Example 15.4. Fixing the bug (roman62.py)

This file is available in py/roman/stage6/ in the examples directory.


def fromRoman(s):
    """convert Roman numeral to integer"""
    if not s: 1
        raise InvalidRomanNumeralError, 'Input can not be blank'
    if not re.search(romanNumeralPattern, s):
        raise InvalidRomanNumeralError, 'Invalid Roman numeral: %s' % s

    result = 0
    index = 0
    for numeral, integer in romanNumeralMap:
        while s[index:index+len(numeral)] == numeral:
            result += integer
            index += len(numeral)
    return result
1 Only two lines of code are required: an explicit check for an empty string, and a raise statement.

Example 15.5. Output of romantest62.py against roman62.py

fromRoman should only accept uppercase input ... ok
toRoman should always return uppercase ... ok
fromRoman should fail with blank string ... ok 1
fromRoman should fail with malformed antecedents ... ok
fromRoman should fail with repeated pairs of numerals ... ok
fromRoman should fail with too many repeated numerals ... ok
fromRoman should give known result with known input ... ok
toRoman should give known result with known input ... ok
fromRoman(toRoman(n))==n for all n ... ok
toRoman should fail with non-integer input ... ok
toRoman should fail with negative input ... ok
toRoman should fail with large input ... ok
toRoman should fail with 0 input ... ok

----------------------------------------------------------------------
Ran 13 tests in 2.834s

OK 2
1 The blank string test case now passes, so the bug is fixed.
2 All the other test cases still pass, which means that this bug fix didn't break anything else.
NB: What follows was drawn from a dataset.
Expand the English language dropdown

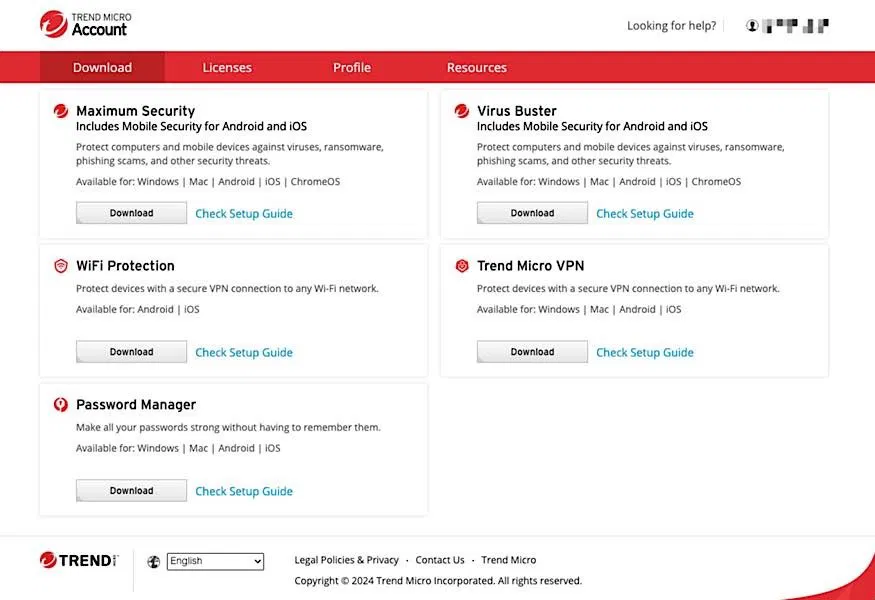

Stop coding.

Coding this way does not make fixing bugs any easier. Simple bugs (like this one) require simple test cases; complex bugs will require complex test cases. In a testing-centric environment, it may seem like it takes longer to fix a bug, since you need to articulate in code exactly what the bug is (to write the test case), then fix the bug itself. Then if the test case doesn't pass right away, you need to figure out whether the fix was wrong, or whether the test case itself has a bug in it. However, in the long run, this back-and-forth between test code and code tested pays for itself, because it makes it more likely that bugs are fixed correctly the first time. Also, since you can easily re-run all the test cases along with your new one, you are much less likely to break old code when fixing new code. Today's unit test is tomorrow's regression test.